When Martina and I arrived at Gwbert, it was a fine, sunny afternoon. So the unwrapping and inspection proceeded apace. The next day was something very different – a strong wind, with flurries of sleet. Matt **** had arranged for a prospective customer to look at Riff Raff, so we sat in the cockpit in driving rain and sleet discussing the merits of the BS23. It reminded me of the Coastal skipper course that I took many years ago – the instructor and instructed we sat in the cockpit of an elderly Westerly, somewhere in the Western Isles, discussing the merits of my attempts to anchor under sail. The rain dripped off our noses even though there was a large , warm, dry cabin within a couple of feet of us all.
Despite the conditions, the potential customer was not put off, for he placed an order later in the week.
On day three of the expedition to Wales, Terence was hitched to Martina and we were off – destination Northney Marina. Into a blizzard. Once through Cardigan, the “easy” road climbs several hundred feet. Very soon we were travelling along a couple of tramlines of bare tarmac, with snow lying in the middle and on either side. I wondered if it was wise to continue…

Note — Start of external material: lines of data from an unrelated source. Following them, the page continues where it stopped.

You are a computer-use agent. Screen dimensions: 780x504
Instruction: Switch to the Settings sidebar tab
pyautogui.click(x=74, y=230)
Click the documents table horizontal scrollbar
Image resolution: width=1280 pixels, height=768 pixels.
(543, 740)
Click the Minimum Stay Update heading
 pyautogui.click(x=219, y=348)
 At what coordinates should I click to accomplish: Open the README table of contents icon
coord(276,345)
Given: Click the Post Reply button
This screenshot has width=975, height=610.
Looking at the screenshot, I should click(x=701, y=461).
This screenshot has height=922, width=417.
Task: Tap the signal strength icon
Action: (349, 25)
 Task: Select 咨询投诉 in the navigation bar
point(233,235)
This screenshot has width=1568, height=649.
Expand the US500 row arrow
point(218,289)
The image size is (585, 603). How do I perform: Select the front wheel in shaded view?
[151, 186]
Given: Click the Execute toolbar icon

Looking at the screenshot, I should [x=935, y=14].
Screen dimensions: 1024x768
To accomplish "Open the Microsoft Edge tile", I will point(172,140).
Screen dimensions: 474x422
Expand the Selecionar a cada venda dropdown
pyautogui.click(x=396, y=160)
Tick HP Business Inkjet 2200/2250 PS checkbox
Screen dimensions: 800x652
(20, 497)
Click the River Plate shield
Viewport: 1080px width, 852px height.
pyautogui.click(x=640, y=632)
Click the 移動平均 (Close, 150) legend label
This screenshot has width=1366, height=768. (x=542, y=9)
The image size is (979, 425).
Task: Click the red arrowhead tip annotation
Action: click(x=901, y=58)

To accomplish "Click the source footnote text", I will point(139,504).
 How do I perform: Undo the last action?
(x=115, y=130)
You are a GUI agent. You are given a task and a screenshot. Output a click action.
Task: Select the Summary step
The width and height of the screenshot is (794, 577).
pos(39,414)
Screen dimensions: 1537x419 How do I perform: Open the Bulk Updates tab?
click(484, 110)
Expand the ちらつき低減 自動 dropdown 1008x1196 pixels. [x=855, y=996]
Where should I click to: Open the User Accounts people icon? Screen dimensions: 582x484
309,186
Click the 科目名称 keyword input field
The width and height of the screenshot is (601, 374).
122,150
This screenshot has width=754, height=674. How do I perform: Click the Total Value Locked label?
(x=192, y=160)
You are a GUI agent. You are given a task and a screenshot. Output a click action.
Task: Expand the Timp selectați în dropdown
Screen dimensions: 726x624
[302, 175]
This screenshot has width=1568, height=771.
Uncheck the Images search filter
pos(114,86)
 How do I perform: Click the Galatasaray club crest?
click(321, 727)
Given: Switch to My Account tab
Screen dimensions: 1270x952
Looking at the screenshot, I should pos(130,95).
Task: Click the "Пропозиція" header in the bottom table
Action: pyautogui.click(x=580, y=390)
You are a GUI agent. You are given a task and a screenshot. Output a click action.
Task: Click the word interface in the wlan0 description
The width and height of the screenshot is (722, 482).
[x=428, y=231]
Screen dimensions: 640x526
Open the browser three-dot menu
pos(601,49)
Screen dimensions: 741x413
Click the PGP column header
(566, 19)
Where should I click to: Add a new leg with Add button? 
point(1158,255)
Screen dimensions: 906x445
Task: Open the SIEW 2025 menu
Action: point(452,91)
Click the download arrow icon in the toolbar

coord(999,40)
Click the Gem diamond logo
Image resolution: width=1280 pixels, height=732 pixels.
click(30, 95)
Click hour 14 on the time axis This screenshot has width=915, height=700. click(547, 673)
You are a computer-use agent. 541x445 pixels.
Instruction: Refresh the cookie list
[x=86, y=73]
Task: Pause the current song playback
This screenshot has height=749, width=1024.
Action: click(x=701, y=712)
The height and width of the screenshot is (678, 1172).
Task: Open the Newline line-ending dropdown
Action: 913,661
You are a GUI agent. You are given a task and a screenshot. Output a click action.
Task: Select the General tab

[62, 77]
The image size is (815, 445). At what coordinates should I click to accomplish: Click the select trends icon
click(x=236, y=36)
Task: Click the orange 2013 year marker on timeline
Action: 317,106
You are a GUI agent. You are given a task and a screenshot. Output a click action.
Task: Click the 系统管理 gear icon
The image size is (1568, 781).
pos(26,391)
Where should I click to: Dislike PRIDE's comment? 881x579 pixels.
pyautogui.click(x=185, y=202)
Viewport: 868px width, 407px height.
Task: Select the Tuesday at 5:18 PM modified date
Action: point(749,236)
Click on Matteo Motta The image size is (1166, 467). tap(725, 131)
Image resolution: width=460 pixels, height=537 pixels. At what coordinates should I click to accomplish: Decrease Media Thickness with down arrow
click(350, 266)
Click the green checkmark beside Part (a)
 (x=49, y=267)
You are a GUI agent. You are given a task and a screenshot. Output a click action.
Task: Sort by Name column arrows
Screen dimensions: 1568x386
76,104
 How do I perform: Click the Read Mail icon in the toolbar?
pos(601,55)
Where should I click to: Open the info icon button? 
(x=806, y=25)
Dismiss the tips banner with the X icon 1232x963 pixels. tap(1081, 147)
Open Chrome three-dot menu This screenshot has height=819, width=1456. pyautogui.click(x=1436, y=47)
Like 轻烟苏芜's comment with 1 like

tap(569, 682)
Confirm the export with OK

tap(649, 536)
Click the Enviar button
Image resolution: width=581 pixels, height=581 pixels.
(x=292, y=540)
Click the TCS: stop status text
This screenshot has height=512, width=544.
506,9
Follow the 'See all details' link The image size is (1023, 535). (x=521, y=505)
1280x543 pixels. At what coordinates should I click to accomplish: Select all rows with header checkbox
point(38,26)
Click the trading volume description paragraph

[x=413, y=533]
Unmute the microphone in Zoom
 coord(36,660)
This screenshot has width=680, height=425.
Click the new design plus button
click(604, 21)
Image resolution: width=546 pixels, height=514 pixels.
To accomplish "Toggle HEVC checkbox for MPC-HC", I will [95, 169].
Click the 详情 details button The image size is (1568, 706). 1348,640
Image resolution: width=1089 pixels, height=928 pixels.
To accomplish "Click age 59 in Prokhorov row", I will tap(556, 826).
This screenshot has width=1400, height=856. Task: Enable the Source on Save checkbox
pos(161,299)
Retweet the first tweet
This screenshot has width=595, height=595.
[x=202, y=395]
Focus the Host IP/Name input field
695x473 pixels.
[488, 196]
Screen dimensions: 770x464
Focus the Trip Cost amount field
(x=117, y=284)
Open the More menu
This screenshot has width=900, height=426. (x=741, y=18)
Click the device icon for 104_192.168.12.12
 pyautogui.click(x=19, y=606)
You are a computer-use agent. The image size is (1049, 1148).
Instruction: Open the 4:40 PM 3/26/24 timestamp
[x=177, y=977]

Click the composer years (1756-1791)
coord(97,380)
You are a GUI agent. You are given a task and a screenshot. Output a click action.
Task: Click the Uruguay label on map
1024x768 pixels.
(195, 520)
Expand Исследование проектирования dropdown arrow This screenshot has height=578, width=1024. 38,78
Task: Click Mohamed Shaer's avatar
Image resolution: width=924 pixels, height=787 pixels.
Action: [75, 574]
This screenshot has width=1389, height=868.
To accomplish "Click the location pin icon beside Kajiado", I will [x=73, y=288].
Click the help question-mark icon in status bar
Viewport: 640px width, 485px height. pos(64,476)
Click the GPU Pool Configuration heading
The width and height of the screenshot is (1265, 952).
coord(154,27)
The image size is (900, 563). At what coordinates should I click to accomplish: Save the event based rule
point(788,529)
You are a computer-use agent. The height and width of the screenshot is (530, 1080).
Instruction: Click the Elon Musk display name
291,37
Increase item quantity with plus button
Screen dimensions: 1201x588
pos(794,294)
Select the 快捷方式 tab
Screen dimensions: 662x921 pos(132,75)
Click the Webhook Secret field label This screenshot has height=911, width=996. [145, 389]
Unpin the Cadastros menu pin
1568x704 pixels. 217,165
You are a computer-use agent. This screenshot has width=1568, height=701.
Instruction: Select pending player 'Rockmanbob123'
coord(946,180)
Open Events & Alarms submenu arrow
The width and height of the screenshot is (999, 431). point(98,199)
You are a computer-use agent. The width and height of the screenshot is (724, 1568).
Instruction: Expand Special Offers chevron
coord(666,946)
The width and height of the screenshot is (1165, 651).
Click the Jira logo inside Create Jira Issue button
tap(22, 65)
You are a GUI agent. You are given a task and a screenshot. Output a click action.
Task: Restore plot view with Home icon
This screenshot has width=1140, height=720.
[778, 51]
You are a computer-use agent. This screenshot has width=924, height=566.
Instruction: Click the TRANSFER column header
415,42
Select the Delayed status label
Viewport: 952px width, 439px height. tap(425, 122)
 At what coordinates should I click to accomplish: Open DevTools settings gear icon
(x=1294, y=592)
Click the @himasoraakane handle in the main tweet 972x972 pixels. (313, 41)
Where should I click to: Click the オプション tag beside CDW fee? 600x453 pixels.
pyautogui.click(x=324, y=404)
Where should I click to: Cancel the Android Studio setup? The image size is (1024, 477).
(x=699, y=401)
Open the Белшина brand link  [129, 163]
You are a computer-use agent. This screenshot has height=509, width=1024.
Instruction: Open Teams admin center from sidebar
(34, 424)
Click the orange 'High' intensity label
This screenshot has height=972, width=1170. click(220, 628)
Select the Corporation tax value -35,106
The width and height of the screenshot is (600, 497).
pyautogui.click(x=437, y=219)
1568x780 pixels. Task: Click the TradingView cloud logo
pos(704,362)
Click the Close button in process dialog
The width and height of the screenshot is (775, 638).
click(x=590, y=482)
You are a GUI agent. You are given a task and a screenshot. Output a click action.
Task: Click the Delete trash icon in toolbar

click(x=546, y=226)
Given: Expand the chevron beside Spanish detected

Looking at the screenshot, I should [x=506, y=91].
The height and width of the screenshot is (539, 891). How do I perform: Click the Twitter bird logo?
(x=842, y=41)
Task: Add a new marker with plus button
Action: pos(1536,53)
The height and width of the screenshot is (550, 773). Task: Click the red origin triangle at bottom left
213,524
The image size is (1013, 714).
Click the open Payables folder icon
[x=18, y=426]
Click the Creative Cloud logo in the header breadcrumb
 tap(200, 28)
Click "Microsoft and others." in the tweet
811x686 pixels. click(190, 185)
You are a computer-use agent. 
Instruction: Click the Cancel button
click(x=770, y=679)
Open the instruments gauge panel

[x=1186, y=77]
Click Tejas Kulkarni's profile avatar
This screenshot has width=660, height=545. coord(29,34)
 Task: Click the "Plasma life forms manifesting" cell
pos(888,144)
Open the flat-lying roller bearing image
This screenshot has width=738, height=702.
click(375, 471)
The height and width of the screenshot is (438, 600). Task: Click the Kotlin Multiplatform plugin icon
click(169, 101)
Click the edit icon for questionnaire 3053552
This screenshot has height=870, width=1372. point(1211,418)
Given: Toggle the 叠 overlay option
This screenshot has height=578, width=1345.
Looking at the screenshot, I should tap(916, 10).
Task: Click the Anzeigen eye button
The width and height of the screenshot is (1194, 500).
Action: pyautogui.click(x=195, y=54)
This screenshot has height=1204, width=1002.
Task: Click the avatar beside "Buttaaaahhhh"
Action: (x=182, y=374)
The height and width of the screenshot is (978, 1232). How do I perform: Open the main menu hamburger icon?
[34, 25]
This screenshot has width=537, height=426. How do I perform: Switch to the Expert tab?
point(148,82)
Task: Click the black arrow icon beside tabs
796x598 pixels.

But we did, and without incident. The snow turned to torrential rain and stayed that way until Newbury. It was now dry but blowing quite hard from the east. We picked our way south to Northney. Here there was a “very stiff breeze” with strong gusts, so erecting the mast was out of the question. I left Riff Raff in their trailer park, still on Terence, and retreated home.
The weather stayed windy and cold several days and it was only last week that I was able to return to Northney, erect the mast and launch Riff Raff. That’s another story.
As far as I know, she floats on a pontoon in the marina, ready to go sailing. Meanwhile, Terence sulks in a farmers field in Bucks until required in June.
All we need now is some warmer weather and a clear diary.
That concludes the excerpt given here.